As part of the Hebrew University's research on conflicts, the institution held an academic course focusing on the dialogue between Jews and Arabs in Israel. The course was intended for both Israeli and Arab university students.

However, not a single Arab student was interested in the course, and none signed up for it.

Last year, the course opened with 22 Israeli students and not a single Arab. Dr. Maya Kahanov was forced to personally search out and invite Arab students, finally ending up with a class total of 22 Israeli students and 11 Arab students.

"Once there was a will to meet, but today most of the Israeli Arabs don't have any motivation to talk," Dr. Kahanov explained in an interview with the Yediot Yerushalayim newspaper. "Arab students are sick of being the good, nice Arab when they see how much their nation is suffering," she claimed, excusing them by blaming Israel.

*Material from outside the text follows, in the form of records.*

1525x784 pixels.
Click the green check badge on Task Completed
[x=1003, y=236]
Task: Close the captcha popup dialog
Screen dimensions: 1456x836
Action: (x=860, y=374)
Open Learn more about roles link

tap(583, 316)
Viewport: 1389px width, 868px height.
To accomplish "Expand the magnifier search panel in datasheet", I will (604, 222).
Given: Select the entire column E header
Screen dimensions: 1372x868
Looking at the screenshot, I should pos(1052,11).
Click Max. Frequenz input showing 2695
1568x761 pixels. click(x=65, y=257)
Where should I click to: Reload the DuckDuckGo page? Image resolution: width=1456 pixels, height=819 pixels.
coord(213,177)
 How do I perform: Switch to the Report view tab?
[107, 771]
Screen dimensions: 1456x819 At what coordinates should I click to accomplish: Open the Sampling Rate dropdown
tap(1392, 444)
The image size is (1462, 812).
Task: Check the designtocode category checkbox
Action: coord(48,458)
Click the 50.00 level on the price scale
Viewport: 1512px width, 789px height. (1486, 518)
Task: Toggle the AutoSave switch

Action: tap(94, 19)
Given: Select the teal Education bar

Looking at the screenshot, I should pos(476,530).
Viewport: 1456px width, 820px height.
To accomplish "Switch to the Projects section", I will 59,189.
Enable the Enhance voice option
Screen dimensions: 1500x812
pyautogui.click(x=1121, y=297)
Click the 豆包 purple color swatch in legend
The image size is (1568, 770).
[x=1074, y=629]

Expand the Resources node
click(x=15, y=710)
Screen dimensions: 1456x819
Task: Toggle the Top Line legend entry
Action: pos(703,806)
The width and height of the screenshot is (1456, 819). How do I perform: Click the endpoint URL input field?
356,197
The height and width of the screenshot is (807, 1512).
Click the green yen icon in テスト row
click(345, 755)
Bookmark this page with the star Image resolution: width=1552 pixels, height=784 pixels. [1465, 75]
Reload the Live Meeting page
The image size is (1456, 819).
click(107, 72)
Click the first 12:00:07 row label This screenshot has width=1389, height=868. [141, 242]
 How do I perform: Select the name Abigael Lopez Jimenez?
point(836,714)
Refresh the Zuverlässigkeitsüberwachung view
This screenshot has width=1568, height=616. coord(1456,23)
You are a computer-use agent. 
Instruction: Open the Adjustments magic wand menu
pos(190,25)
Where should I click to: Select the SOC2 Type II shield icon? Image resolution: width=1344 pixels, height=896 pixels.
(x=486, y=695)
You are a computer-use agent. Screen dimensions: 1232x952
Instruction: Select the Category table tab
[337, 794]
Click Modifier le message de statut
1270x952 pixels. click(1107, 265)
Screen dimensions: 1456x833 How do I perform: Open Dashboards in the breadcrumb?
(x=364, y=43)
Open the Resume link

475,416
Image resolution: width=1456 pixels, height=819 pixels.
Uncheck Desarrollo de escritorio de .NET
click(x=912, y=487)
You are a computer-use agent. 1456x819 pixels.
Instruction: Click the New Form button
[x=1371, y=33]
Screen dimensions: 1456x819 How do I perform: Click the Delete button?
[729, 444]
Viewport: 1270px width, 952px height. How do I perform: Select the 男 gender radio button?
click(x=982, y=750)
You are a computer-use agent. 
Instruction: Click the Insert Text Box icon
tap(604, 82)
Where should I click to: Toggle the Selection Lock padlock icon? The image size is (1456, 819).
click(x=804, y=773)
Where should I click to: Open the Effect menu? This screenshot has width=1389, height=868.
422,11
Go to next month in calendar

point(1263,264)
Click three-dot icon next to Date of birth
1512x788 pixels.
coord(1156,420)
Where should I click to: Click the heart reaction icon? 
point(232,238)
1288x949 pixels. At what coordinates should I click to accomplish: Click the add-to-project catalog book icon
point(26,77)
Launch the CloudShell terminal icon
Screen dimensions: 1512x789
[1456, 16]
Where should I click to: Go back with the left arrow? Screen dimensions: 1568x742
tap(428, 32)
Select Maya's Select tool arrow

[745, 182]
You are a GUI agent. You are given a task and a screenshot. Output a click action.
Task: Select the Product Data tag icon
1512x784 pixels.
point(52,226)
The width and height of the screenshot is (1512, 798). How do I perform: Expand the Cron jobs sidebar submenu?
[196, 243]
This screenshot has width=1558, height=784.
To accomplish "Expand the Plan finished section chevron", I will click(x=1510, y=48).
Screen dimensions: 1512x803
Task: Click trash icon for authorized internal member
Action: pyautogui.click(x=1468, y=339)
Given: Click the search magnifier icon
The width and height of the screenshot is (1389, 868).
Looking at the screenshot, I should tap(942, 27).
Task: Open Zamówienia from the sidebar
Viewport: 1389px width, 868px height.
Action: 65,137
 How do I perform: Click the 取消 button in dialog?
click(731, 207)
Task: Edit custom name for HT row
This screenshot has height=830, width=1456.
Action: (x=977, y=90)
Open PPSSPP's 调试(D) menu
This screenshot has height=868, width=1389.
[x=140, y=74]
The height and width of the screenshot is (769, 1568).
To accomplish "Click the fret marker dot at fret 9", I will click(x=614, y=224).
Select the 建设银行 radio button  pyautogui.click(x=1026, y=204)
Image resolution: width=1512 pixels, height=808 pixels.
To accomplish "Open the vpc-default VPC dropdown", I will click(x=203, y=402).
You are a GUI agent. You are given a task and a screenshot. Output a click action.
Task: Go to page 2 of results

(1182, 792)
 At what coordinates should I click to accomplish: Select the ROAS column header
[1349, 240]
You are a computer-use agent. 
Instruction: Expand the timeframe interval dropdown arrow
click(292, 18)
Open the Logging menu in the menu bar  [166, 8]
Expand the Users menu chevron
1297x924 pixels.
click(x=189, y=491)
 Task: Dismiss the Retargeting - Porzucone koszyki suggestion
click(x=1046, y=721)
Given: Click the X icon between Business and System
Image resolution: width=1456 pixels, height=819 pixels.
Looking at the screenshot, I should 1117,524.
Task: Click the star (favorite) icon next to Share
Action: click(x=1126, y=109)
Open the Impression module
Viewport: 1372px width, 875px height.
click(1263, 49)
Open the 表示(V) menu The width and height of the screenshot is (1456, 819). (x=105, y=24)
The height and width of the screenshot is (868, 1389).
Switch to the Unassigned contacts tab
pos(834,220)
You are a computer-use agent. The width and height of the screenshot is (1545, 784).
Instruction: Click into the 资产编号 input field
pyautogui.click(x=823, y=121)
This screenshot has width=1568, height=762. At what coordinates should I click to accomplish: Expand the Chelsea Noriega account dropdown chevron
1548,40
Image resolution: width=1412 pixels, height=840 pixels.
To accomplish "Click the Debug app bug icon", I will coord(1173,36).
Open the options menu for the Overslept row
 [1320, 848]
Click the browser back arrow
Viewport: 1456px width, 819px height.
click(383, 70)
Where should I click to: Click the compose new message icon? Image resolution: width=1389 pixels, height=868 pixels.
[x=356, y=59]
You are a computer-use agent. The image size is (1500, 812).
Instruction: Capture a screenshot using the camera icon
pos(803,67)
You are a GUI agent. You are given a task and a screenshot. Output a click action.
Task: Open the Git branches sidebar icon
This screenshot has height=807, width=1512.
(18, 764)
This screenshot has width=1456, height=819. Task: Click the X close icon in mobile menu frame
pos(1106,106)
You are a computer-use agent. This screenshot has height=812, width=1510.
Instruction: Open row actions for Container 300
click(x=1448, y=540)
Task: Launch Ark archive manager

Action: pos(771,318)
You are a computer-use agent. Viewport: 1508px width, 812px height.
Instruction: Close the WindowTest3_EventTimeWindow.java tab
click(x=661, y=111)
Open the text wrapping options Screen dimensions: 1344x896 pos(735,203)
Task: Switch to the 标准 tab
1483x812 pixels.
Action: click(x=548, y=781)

"I've come to the conclusion we have to work with the Jewish students separately, on an 'inner dialogue.' It would be much simpler if you could invite them to create something together with you, but the end result is that they don't come, and I'm exhausted. I give up. We need to move on, and continue to search for the dialogue," she added.

Dr. Kahanov feels that the terror wave in Jerusalem has created a distance and prevented meetings between the two populations.

"Every topic has two sides. The Palestinians speak in a political tone, and the Jews are interested in interpersonal issues, being friendly, and breaking stereotypes," she said. "The Arabs are less interested in friendship - they want a change in the status quo and more rights. The discussion is very different. The Arabs aren't interested in coexistence but in 'joint lives.' They want an end to the 'occupation,' and to live well."

Dr. Kahanov is right in that Arabs at Hebrew University seem to be uninterested in dialogue, but since they are all Israeli Arabs, they also have equal rights and opportunities as do all Israeli citizens, including their own political parties, Arabs serving as MKs and Supreme Court judges.They do not have equal obligations, being exempt from the 3 years of IDF students their fellow Israelis give the country.

Contrary to Dr. Kahanov's words, one can deduce that these Israeli citizens do not identify with Israel but with PA Arabs, 96% of whom (The other 4% live in Area C of Judea and Samaria, where all the Jewish communities are and which was put under Israeli jurisdiction in the Oslo Accords) live under PA Authority with whatever rights Mahmoud Abbas allows them and where they pay terrorists' salaries and incite (and commit) terror attacks against civilians.